**Excerpt:**
/---
2. In this appeal before us, the main contention urged by the appellants is that certain proceedings in a summary suit under Section 55 of the Madras Estates Land Act are res judicata against the respondents and that they cannot be allowed to contend in the present proceedings that the land is pannai land and not ryoti lard. This contention was urged before the learned Judge who heard the writ petition also, but that contention has been rejected.

3. Swaminatha Vanniar was admitted into possession of the land in question in 1948 as a lessee. It was in 1952 that he applied to the Deputy Collector, Thanjavur, under Section 55 of the Madras Estates Land Act for a patta. Ultimately patta was granted, and an appeal by the opposite party to the District Court was not successful. The contention on behalf of the appellants before us is that the decision of the Deputy Collector, which had been confirmed by the District Court in the proceedings under Section 55 of the Estates Land Act is res judicata as against the contesting respondents regarding the question of the character of the land. It is contended that, when the Deputy Collector granted patta to Swaminatha Vanniar, the predecessor-in-title of the appellants before us, it must be deemed that he had decided that Swaminatha Vanniar was a ryot and that the land was ryoti land. It is further contended that the decision of the Deputy Collector, which had been confirmed by the District Court, Thanjavur, has become final and that it is not open to the parties to that dispute to reagitate the question regarding the character of the land. We are, however, unable to accept this contention of the learned Counsel for the appellants, Pollapalli Venkatarama Rao v. Musunnuru Venkayya (1954) 2 M.L.J. 1 has held that the decision of the Revenue Court as to a claim of occupancy right and the question whether particular lands are situated in an estate or not are not within its exclusive jurisdiction and that therefore it is not res judicata in subsequent civil proceedings. The Full Bench referred with approval to a Bench decision of this Court in Sri Rajah Satrucharla Sivaskandamraju v. Dondasi Venkandhora S.A. No. 786 of 1919 and Anr. Bench decision in Appa Rao v. Gurraju : (1920)39MLJ476 and concluded in the following terms (page 6) :

We agree with Spencer, J., that the dispute as to occupancy right and the question whether the lands are situated in an estate or not are not matters falling within the exclusive jurisdiction of the Revenue Court, and we differ with respect from Phillips, J.
\---
**Given information:**
/---
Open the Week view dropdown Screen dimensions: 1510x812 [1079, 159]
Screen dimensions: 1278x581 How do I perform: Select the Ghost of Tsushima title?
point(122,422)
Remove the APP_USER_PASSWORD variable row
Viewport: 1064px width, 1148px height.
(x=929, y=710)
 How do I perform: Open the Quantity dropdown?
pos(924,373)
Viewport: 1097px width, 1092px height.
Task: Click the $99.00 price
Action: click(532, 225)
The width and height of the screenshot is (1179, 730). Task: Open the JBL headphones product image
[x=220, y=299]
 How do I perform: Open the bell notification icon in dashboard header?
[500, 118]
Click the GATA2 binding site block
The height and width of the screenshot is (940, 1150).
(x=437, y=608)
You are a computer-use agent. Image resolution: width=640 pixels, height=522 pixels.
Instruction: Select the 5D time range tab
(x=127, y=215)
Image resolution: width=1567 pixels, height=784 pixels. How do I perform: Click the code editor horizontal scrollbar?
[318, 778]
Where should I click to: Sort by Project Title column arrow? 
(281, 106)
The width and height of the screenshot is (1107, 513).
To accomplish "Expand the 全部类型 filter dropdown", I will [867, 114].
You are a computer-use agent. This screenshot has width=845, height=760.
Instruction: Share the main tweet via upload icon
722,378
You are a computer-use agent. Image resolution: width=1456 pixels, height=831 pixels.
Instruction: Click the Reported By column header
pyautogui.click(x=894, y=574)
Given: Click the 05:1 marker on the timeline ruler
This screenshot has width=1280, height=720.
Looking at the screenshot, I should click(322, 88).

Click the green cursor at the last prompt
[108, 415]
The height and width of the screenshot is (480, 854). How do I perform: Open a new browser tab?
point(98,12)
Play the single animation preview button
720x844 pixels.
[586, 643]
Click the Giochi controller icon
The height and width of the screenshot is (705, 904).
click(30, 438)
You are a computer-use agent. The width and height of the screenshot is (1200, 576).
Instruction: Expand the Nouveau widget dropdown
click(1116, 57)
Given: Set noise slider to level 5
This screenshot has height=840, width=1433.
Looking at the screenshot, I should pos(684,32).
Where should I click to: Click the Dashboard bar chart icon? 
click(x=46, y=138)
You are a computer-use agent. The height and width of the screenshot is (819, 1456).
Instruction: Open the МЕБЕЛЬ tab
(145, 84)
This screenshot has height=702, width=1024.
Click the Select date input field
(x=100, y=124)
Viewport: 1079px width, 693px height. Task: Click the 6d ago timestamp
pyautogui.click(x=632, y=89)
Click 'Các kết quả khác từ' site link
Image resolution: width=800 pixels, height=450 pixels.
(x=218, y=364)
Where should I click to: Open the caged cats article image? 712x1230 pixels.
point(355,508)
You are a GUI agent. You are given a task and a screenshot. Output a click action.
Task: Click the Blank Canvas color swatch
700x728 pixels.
\---
**Brief A:**
According to the judgment excerpt, in what year was Swaminatha Vanniar admitted into possession of the land as a lessee?
**Brief B:**
Repeat the stretch of the judgment excerpt from "We agree with" through "from Phillips, J.".
**Brief C:**
Which court cases does the judgment excerpt cite by name?

**Complete response A:**
1948

**Complete response B:**
We agree with Spencer, J., that the dispute as to occupancy right and the question whether the lands are situated in an estate or not are not matters falling within the exclusive jurisdiction of the Revenue Court, and we differ with respect from Phillips, J.

**Complete response C:**
- Pollapalli Venkatarama Rao v. Musunnuru Venkayya (1954) 2 M.L.J. 1
- Sri Rajah Satrucharla Sivaskandamraju v. Dondasi Venkandhora, S.A. No. 786 of 1919
- Appa Rao v. Gurraju, (1920) 39 MLJ 476